■ TASK BRIEF
Any images in the records should be skipped; transcribe the rest exactly.
======== SUPPLIED DATA
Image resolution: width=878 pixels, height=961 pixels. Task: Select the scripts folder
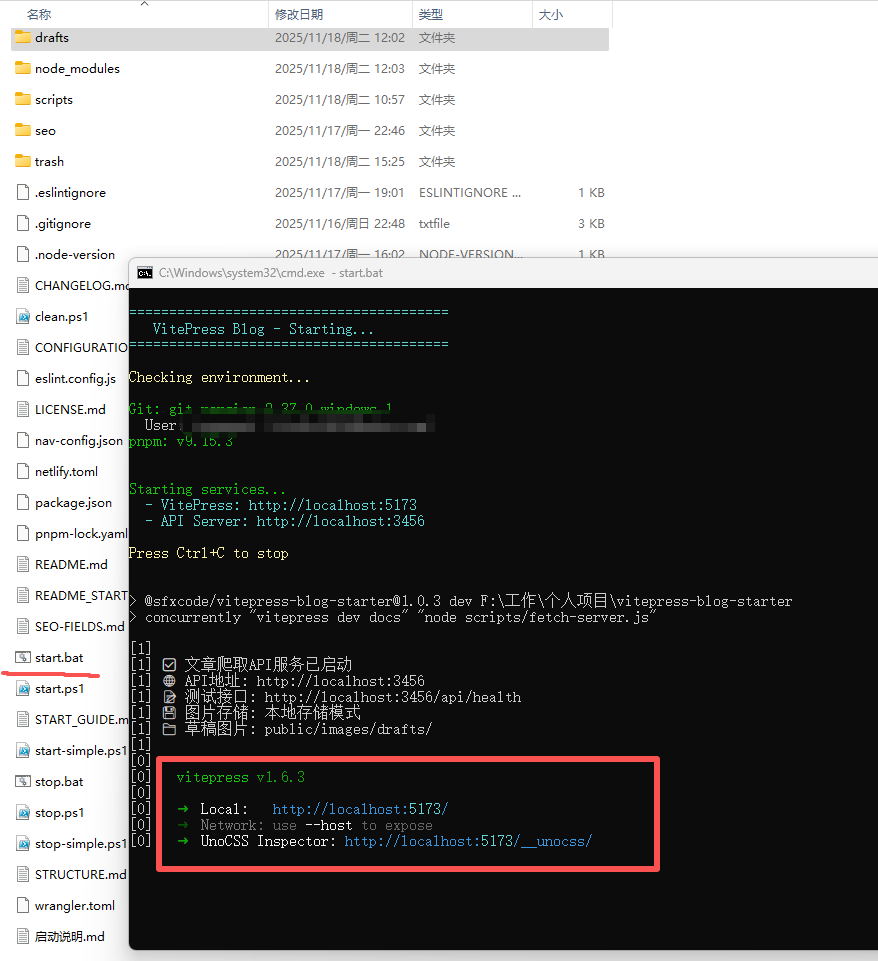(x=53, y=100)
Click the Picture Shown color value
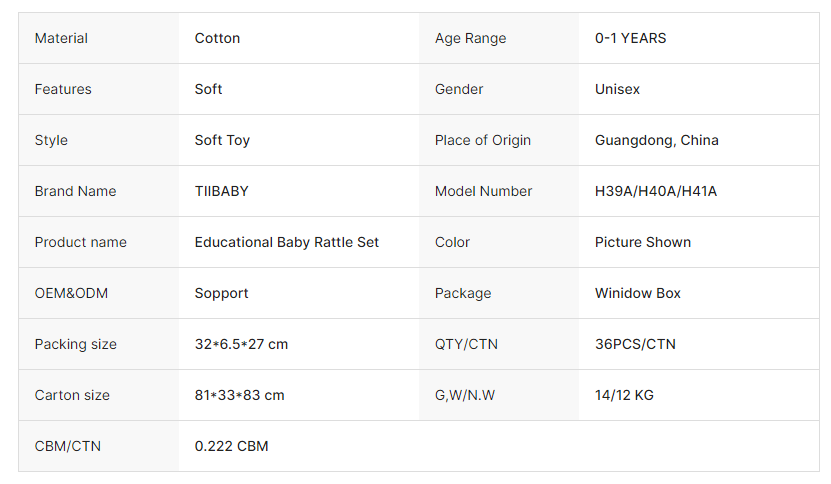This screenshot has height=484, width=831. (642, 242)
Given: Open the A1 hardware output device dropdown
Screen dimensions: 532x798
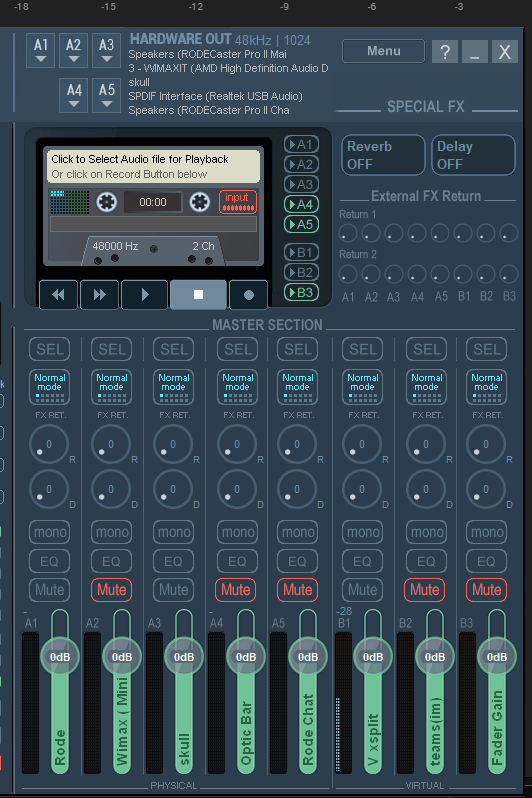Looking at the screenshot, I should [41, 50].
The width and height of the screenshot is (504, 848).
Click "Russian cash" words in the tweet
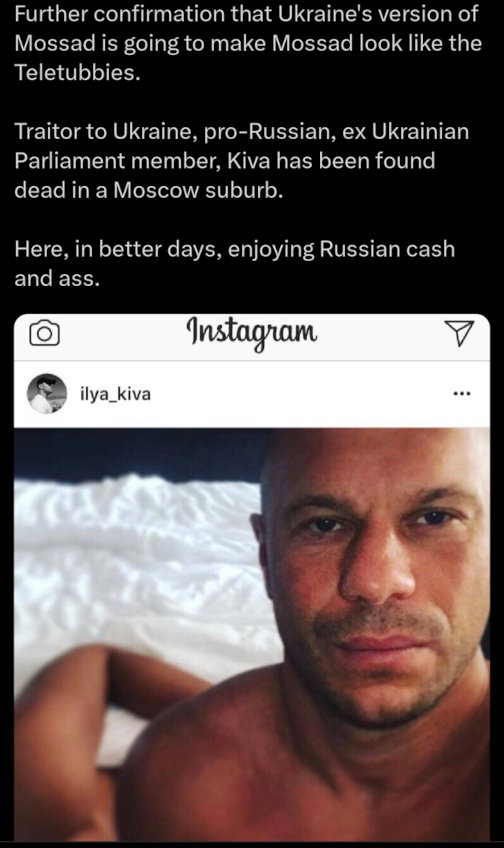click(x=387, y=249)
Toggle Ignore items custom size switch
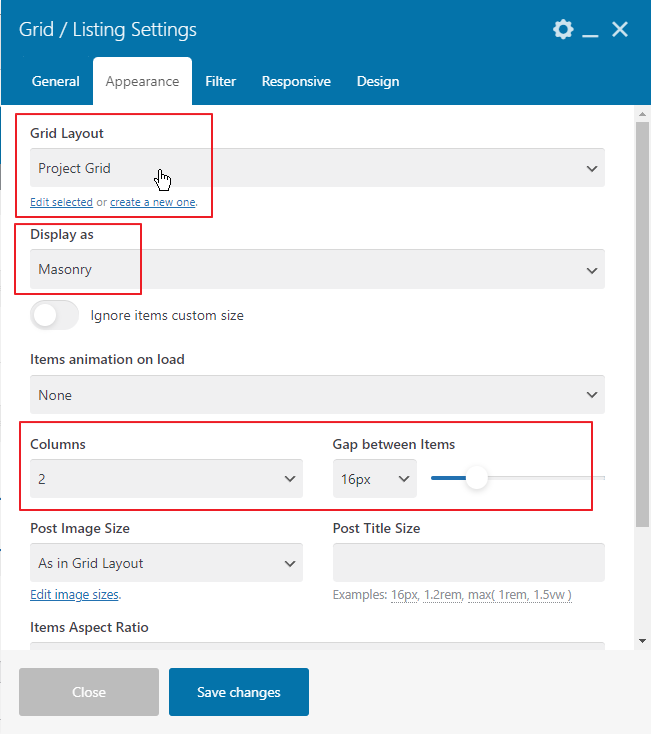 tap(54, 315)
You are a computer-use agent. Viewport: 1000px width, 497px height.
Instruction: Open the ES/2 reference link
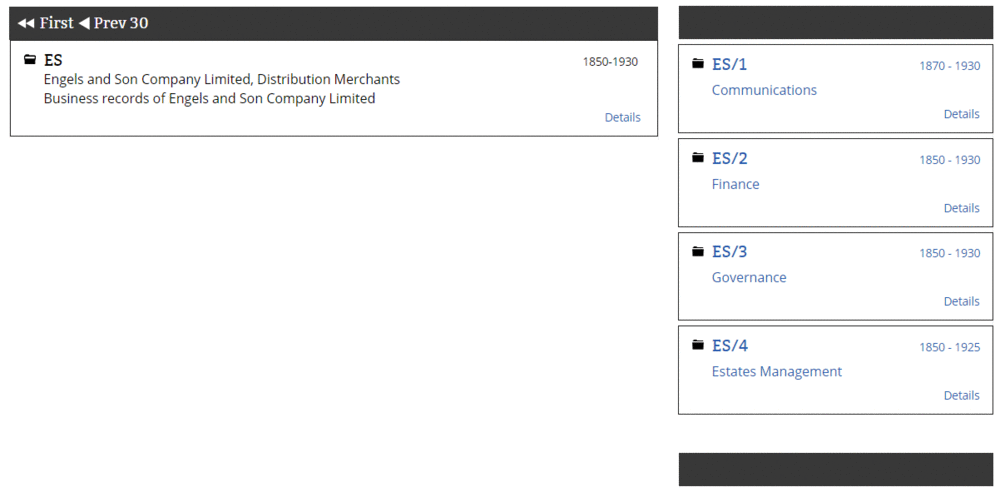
================
■ RESULT OF THIS EXERCISE
Image resolution: width=878 pixels, height=961 pixels. Task: Select the scripts folder
(x=53, y=100)
Click the Picture Shown color value
This screenshot has height=484, width=831. (642, 242)
Given: Open the A1 hardware output device dropdown
Screen dimensions: 532x798
Looking at the screenshot, I should [41, 50].
The width and height of the screenshot is (504, 848).
Click "Russian cash" words in the tweet
click(x=387, y=249)
Toggle Ignore items custom size switch
 tap(54, 315)
You are a computer-use agent. Viewport: 1000px width, 497px height.
Instruction: Open the ES/2 reference link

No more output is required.